Rewrite the records below as a Markdown table with the columns "Number" and "Line", starting at the line that contains "The image size is (1241, 771)." and ending at the line that contains "The image size is (518, 291).", both included. Give each line its own numbered row and omit blank lines.

* BEGIN *

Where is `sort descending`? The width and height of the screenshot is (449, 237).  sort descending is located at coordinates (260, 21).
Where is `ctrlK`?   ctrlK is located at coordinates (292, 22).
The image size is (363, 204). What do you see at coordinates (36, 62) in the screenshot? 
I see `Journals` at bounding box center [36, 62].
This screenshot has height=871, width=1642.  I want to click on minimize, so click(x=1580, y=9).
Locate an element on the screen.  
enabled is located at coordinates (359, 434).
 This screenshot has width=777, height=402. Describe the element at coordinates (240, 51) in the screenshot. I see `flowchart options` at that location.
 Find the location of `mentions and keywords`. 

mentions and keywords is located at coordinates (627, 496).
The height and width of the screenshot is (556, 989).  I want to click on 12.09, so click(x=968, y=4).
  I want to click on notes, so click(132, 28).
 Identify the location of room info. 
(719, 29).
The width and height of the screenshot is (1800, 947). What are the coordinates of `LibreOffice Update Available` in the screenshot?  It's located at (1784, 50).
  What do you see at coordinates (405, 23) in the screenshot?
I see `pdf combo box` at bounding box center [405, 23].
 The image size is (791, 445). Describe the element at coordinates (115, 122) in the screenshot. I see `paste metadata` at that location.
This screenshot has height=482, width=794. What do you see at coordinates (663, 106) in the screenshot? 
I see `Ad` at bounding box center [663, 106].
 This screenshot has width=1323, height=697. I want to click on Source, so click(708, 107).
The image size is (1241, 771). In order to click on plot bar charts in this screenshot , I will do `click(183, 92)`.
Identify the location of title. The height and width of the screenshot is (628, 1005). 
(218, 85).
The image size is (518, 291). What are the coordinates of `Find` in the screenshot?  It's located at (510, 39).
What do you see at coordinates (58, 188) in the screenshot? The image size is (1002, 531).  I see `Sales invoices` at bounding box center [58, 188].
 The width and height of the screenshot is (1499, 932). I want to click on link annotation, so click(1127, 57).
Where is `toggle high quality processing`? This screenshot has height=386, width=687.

* END *

**RESULT OF THIS TASK**.
| Number | Line |
|---|---|
| 1 | The image size is (1241, 771). In order to click on plot bar charts in this screenshot , I will do `click(183, 92)`. |
| 2 | Identify the location of title. The height and width of the screenshot is (628, 1005).  |
| 3 | (218, 85). |
| 4 | The image size is (518, 291). What are the coordinates of `Find` in the screenshot?  It's located at (510, 39). |